Copy out word for word the lines below, starting with the line containing "Given: Expand the ещё… menu" and going on through the line containing "pyautogui.click(x=178, y=671)", both ends included.

----- DATASET RECORDS -----

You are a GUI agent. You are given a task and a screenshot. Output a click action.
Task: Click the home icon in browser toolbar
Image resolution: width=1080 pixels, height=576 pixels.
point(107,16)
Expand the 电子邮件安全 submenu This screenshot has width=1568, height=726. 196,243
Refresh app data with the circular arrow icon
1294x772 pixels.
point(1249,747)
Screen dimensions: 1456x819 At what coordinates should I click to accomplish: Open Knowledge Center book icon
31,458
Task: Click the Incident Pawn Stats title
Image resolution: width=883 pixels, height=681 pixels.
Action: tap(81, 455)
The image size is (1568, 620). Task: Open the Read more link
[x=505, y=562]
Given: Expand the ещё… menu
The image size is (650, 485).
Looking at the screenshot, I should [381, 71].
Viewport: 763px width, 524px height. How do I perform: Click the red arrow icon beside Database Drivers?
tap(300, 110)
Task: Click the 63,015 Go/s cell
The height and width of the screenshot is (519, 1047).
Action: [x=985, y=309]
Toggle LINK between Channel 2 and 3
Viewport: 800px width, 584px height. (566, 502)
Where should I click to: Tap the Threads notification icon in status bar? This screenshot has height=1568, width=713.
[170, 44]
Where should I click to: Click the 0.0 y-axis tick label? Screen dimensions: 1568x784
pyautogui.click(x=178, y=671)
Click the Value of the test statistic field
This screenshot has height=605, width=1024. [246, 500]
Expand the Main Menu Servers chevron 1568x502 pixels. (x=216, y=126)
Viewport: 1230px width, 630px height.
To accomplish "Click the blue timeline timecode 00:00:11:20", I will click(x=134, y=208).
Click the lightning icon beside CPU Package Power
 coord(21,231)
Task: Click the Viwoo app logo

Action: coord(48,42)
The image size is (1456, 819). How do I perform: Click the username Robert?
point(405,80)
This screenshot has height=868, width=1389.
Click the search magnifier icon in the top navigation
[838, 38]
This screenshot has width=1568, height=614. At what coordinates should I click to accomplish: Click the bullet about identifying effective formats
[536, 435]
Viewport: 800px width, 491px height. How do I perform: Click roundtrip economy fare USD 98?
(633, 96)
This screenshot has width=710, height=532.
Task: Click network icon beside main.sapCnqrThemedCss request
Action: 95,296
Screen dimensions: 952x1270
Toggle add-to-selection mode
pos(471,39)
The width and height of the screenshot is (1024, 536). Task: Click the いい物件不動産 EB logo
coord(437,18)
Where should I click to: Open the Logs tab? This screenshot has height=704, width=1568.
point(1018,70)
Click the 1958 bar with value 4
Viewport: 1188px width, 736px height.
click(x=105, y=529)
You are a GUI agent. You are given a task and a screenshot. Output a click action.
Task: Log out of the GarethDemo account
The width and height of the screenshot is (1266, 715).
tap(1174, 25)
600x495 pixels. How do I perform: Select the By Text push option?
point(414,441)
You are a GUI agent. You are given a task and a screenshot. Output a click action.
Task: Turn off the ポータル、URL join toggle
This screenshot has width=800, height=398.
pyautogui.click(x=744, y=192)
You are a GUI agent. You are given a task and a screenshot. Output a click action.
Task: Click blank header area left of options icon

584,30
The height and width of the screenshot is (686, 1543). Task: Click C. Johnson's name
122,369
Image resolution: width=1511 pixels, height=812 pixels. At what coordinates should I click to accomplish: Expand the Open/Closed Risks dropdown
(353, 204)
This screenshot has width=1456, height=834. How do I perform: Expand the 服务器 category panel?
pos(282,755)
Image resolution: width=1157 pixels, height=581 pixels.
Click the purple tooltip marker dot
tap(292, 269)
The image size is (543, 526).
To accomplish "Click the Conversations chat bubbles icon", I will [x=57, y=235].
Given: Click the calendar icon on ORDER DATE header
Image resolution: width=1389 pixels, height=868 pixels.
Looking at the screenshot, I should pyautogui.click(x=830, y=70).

-----

▶ _ANSWER TO THE TASK_
Given: Expand the ещё… menu
The image size is (650, 485).
Looking at the screenshot, I should [381, 71].
Viewport: 763px width, 524px height. How do I perform: Click the red arrow icon beside Database Drivers?
tap(300, 110)
Task: Click the 63,015 Go/s cell
The height and width of the screenshot is (519, 1047).
Action: [x=985, y=309]
Toggle LINK between Channel 2 and 3
Viewport: 800px width, 584px height. (566, 502)
Where should I click to: Tap the Threads notification icon in status bar? This screenshot has height=1568, width=713.
[170, 44]
Where should I click to: Click the 0.0 y-axis tick label? Screen dimensions: 1568x784
pyautogui.click(x=178, y=671)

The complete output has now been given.